Beşiktaşıların genel olarak Semih’in A Milli Takım’da daha çok parlayacağını ve görünür olacağını düşündüler. Fakat bu bizim futbol algımızın bozuk ezberlerinden kaynaklanıyor. Aynı anda onlarca hazırlık maçının olduğu bir akşamda kimse Türkiye - Avusturya maçın bakmazdı. Baksa da ne göreceklerdi? Fakat İtalya - Türkiye maçında tribünde Spaletti’yi bile görmek mümkündü. Gerçek kurtlar, o maçı daha çok tercih etmiştir.
Kısacası Semih için gayet iyi bir hafta oldu. Strateji doğruydu. Süre aldı, takımına puan kazandırdı. Almanya için de halen ciddi alternatif.
Fakat kadroyu sıralayınca kolay kolay ona forma düşmüyor. Bence Beşiktaşılar, bu gerçeği görüp verilen kararları ona göre değerlendirmeli.
ÜÇ AY KALA
Üç ay diyoruz ama daha az kaldı. Yine de uzun süre. Benim 23. kontenjan için adayım ufak bir farkla Barış Alper Yılmaz. Fakat esas olarak şöyle bir durum var.

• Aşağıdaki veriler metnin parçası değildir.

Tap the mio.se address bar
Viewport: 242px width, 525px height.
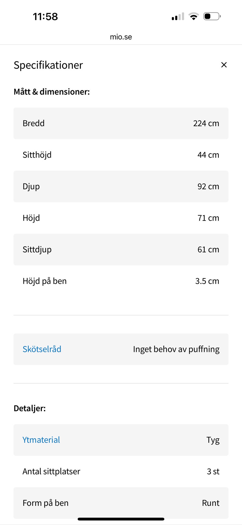tap(121, 37)

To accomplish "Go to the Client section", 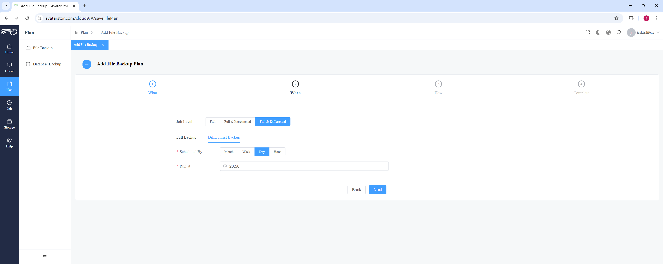I will [9, 68].
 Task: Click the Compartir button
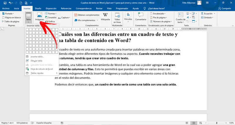(224, 8)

Sanırım ilk defa, katıldığımız bir turnuva öncesi eldeki oyuncularımızın form durumu düşmeye başladı. Normalde, Türkiye bileti aldıktan sonra hayatında A Milli olmamış oyuncular bile gaza basardı. Bu sezon tam tersi oluyor. Hatta belki de bu konuda Semih’in birçok oyuncudan daha önde olduğunu söylemek mümkün.
Ve işin aslı; bu turnuvada sanki çok fazla beklentiye girmemek lazım. Bu iyi de olabilir. 2021’de bu aylarda şampiyonluk adayı sanıyorduk kendimizi. Hatta geçen kasım ayında Almanya’yı yenerken final biletini cebe atmıştık. Kuntz kötü hoca, Montella imparatordu. O nedenle özellikle Avusturya maçı iyi oldu.
Biraz ayakların yere basması iyi olur. Yeter ki ayaklar yere değerken, yumruklarımız çalışmasın. Birilerini dövmekten (oyuncu, hoca, yönetici vs…) önümüze bakamıyoruz.